This "limping," as it is called, is the worst habit you can have in piano playing, and you are fortunate in having a teacher who persists in his efforts to combat it. There is only one way to rid yourself of this habit, namely, by constant attention and closest, keenest listening to your own playing. You are probably misstating it when you say that you do not "hear" it when you "limp"; it seems more likely to me that you do not listen. Hearing is a purely physical function which you cannot prevent while awake, while listening is an act of your willpower—it means to give direction to your hearing.

[14. PIANO TOUCH vs. ORGAN TOUCH]

How Organ-Playing Affects the Pianist

Is alternate organ and piano playing detrimental to the "pianistic touch"?

Inasmuch as the force of touch and its various gradations are entirely irrelevant on the organ, the pianist who plays much on the organ is more than liable to lose the delicacy of feeling for tone-production through the fingers, and this must, naturally, lessen his power of expression.

Organ-Playing and the Piano Touch

Is it true that a child beginning music lessons on an organ gets much better tone than one beginning on a piano, and does the side study of pipe-organ, after two years of extensive piano work, impair the piano touch?

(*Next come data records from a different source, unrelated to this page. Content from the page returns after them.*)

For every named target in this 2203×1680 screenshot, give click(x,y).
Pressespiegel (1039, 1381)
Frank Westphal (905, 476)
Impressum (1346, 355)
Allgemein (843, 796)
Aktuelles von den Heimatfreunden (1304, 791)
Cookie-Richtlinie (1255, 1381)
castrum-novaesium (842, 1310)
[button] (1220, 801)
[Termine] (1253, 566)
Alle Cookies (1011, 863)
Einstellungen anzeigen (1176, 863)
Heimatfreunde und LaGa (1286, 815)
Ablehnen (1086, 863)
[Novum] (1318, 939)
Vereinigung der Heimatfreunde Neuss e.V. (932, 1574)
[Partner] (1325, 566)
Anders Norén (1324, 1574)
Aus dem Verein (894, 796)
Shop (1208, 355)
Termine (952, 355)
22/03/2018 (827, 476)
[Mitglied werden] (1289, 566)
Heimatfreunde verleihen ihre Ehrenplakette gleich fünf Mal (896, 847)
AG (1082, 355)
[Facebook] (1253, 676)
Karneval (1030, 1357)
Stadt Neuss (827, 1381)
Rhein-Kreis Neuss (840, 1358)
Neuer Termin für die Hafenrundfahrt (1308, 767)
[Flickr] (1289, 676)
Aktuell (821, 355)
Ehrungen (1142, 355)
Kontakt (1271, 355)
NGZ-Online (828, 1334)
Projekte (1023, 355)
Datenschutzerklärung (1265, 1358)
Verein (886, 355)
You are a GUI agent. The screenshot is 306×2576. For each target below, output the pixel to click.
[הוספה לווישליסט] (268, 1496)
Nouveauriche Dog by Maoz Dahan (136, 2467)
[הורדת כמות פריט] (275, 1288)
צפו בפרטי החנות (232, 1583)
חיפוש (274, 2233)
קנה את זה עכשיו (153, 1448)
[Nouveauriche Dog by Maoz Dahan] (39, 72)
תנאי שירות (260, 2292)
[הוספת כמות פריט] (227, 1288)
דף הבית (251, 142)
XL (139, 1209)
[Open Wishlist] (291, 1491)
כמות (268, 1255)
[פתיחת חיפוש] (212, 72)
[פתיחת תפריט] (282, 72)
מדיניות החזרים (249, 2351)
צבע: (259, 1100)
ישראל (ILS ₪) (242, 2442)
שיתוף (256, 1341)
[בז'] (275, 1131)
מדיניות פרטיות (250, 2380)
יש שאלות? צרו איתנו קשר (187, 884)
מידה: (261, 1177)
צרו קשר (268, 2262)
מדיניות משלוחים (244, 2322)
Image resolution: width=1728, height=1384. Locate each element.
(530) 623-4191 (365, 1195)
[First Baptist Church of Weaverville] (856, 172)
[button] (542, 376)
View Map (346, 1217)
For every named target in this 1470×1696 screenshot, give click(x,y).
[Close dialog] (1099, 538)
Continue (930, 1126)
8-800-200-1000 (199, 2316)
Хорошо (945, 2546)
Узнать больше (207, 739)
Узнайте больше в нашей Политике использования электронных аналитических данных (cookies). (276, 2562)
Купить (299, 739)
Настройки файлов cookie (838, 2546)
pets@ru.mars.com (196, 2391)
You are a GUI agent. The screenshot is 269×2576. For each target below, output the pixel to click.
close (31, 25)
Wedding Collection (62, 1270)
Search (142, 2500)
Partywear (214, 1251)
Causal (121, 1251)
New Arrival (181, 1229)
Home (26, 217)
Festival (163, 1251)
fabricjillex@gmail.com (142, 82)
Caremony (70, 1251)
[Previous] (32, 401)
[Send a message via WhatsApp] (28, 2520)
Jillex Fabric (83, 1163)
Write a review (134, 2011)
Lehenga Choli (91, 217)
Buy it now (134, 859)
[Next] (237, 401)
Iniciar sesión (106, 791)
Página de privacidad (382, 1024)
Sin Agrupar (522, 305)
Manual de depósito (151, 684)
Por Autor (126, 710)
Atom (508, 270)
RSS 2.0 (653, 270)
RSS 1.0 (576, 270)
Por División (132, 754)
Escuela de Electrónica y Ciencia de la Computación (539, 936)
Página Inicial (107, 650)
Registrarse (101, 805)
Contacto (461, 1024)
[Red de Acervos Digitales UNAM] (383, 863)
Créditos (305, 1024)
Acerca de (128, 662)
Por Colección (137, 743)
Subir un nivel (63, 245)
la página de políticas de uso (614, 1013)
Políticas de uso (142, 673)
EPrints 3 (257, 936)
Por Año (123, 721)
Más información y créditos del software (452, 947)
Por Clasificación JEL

It is only natural that a child can get better tone out of an organ than on a piano, because it is not the child but the organ that produces the tone. If the child's purpose, however, is to learn piano-playing it would not be wise to let him begin on an organ, because this would leave the essential element—the art of touch—entirely undeveloped. And if his piano touch has been formed it can easily be undone again by letting him play on the organ.